Rewrite the records starting at the line that contains "The height and width of the screenshot is (463, 823)." and ending at the line that contains "will click(x=144, y=339).", requests included, and raise every click coordinate in the answers by 26.

++++++

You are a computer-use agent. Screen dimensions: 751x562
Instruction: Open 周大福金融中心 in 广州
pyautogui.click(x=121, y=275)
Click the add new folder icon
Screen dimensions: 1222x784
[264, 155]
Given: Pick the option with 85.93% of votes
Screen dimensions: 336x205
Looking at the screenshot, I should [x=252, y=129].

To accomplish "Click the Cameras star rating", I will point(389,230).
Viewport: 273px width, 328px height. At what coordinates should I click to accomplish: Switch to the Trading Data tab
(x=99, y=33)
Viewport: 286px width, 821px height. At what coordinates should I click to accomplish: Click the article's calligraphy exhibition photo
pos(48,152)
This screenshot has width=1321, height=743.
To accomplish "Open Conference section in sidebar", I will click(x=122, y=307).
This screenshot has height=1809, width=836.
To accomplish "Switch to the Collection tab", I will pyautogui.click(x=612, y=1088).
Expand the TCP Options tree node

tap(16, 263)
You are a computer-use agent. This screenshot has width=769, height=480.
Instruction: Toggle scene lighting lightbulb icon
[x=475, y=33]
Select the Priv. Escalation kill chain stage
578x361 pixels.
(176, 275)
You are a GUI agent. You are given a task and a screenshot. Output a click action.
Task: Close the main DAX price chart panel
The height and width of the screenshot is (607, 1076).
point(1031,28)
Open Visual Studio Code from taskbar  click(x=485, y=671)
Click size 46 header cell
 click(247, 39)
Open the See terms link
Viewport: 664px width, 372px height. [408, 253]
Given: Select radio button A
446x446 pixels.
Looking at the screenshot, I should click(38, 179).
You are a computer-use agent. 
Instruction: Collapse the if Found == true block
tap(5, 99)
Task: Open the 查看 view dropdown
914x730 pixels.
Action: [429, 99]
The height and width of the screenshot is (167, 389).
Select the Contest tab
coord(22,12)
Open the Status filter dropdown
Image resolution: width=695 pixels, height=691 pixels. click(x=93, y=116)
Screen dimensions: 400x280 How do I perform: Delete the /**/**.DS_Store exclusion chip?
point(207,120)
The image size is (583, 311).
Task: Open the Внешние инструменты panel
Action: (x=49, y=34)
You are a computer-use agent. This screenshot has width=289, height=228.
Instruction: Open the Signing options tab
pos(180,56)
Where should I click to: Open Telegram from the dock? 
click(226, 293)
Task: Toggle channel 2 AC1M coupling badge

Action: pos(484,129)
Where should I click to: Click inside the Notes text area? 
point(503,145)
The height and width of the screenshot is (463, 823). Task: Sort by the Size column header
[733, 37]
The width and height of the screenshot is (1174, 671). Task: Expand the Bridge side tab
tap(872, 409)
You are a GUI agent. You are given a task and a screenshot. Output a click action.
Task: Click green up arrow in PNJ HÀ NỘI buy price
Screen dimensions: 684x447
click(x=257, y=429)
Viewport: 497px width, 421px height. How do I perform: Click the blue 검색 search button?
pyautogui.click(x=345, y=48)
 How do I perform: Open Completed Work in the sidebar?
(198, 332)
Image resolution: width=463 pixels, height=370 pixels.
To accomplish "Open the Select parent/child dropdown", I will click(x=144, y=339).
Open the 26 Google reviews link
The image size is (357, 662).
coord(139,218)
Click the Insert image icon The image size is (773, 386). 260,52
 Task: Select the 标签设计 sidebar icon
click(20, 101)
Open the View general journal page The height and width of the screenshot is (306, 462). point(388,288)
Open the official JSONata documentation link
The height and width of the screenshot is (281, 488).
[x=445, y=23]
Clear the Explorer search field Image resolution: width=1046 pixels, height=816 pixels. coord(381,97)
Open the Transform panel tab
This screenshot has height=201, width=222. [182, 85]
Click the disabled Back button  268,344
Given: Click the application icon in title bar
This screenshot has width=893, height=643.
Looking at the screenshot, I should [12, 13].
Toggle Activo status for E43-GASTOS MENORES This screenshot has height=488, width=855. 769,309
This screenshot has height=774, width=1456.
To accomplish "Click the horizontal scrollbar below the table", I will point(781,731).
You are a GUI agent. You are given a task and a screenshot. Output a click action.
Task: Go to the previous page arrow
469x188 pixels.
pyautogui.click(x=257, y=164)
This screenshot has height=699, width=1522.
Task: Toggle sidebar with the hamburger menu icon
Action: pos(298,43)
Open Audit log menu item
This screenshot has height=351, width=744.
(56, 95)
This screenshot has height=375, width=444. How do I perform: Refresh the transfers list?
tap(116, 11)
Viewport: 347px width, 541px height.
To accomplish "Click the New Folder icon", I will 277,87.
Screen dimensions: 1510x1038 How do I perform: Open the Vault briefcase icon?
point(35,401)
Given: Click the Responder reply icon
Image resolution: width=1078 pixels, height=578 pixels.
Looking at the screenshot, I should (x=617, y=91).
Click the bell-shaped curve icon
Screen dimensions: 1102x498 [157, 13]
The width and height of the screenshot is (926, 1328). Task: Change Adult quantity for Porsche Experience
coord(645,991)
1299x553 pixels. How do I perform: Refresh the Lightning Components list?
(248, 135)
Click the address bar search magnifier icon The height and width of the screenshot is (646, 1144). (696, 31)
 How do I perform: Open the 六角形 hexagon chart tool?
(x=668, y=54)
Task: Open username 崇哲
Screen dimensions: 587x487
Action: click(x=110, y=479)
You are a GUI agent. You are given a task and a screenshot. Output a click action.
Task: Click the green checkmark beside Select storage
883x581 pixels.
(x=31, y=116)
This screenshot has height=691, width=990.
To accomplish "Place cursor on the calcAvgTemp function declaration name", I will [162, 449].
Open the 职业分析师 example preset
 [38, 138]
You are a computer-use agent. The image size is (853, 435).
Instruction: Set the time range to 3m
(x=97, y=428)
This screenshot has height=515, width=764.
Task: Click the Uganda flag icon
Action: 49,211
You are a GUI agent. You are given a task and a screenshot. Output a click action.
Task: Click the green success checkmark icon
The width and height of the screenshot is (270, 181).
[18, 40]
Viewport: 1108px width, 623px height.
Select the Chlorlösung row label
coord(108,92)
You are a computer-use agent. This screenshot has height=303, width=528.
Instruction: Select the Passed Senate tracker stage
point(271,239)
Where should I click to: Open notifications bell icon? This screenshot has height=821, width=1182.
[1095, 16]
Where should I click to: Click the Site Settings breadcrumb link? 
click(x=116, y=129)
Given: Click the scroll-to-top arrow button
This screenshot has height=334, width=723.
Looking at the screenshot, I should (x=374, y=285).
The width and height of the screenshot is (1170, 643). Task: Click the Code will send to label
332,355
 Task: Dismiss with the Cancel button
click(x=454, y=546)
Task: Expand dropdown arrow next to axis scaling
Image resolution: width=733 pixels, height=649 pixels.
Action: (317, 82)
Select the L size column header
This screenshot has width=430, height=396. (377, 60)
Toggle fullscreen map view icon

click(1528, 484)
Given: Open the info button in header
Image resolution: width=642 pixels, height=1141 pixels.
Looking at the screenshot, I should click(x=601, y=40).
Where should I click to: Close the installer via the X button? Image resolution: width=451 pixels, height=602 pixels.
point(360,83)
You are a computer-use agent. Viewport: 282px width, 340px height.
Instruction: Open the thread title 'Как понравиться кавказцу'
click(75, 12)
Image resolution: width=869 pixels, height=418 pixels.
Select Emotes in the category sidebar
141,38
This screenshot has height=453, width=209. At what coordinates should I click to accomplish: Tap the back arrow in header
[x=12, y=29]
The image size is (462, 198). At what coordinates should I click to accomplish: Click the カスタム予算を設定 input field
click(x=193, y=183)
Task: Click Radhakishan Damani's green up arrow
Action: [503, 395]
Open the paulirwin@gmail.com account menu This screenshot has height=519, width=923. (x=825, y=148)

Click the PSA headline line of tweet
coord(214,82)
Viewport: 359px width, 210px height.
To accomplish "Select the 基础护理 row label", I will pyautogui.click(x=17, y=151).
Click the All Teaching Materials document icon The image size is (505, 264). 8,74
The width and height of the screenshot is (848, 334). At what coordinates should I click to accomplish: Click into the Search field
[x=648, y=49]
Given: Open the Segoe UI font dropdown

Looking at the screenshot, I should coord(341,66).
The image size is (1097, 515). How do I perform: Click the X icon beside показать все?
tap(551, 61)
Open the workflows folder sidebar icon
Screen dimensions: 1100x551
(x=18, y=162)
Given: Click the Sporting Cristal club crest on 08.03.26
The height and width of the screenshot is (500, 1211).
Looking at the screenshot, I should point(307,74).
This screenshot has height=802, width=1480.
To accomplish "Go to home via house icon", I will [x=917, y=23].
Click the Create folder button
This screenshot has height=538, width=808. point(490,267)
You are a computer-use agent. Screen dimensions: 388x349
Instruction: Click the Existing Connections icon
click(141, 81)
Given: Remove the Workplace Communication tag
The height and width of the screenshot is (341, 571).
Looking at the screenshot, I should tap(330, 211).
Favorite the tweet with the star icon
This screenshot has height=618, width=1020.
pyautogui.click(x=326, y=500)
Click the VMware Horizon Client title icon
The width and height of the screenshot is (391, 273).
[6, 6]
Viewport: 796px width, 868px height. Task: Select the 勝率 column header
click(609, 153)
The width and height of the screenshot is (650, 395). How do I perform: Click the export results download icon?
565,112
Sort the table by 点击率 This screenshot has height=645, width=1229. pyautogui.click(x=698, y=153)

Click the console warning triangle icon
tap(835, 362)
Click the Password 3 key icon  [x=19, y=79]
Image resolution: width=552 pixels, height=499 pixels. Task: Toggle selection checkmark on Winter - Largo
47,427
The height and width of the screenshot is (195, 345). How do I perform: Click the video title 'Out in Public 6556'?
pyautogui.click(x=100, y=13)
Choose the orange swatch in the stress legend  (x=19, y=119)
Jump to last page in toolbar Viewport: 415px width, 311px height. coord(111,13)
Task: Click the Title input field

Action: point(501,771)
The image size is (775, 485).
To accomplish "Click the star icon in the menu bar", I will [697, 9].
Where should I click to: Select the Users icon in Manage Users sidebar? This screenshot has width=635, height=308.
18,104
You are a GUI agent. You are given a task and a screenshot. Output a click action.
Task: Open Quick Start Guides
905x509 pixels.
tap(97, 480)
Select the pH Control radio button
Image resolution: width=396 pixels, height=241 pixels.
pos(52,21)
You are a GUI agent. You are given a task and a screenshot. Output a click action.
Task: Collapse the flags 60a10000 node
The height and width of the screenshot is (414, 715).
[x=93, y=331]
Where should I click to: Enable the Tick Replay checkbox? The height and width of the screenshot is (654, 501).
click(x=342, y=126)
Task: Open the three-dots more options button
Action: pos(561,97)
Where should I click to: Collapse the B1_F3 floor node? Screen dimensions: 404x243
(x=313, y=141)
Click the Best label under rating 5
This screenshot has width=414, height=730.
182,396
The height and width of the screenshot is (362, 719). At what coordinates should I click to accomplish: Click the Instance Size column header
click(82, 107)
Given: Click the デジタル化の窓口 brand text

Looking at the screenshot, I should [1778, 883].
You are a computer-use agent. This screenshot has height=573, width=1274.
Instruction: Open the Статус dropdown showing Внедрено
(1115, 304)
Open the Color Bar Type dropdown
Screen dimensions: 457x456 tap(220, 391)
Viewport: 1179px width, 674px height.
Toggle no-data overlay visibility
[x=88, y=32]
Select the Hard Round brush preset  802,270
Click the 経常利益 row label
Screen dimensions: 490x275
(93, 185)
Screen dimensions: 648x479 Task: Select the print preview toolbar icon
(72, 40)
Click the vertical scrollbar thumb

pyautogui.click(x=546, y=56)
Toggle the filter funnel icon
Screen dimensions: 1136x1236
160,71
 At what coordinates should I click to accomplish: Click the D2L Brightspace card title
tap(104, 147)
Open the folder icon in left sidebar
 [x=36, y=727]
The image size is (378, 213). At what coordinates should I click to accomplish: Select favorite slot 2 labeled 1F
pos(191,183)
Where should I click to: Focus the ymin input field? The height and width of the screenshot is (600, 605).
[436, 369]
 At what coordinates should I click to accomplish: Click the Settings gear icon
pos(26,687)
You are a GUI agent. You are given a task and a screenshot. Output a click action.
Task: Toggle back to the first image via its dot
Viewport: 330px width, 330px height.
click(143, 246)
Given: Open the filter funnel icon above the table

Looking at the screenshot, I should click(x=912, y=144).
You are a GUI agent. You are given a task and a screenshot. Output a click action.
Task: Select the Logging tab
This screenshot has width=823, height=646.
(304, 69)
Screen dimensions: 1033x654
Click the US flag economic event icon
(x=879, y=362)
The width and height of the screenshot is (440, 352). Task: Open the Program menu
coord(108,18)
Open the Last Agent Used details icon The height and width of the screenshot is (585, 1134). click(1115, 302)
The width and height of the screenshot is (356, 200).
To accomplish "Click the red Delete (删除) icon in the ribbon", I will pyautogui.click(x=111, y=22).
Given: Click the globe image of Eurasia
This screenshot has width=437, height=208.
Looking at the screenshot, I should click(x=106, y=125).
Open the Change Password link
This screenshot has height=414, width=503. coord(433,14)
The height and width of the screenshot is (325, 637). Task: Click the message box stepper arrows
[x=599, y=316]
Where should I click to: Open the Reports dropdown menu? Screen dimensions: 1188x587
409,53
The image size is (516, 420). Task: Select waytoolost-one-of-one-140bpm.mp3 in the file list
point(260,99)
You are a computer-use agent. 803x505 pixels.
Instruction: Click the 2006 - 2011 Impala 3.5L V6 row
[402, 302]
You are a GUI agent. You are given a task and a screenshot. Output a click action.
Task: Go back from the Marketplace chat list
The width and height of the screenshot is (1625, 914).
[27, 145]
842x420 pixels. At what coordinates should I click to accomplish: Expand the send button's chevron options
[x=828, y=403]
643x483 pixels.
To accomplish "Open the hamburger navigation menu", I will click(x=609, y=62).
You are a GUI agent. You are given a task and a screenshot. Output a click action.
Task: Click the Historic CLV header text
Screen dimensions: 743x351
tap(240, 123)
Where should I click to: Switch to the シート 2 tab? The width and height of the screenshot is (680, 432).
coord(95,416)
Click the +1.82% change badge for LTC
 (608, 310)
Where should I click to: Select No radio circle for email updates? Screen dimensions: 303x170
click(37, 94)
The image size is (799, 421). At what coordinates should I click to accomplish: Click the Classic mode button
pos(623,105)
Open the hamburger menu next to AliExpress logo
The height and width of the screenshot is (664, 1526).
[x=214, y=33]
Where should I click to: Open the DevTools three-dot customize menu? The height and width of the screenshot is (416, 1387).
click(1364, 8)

++++++

→ Output for this task
The height and width of the screenshot is (463, 823). Task: Sort by the Size column header
[759, 63]
The width and height of the screenshot is (1174, 671). Task: Expand the Bridge side tab
tap(898, 435)
You are a GUI agent. You are given a task and a screenshot. Output a click action.
Task: Click green up arrow in PNJ HÀ NỘI buy price
Screen dimensions: 684x447
click(x=283, y=455)
Viewport: 497px width, 421px height. How do I perform: Click the blue 검색 search button?
pyautogui.click(x=371, y=74)
 How do I perform: Open Completed Work in the sidebar?
(224, 358)
Image resolution: width=463 pixels, height=370 pixels.
To accomplish "Open the Select parent/child dropdown", I will click(x=170, y=365).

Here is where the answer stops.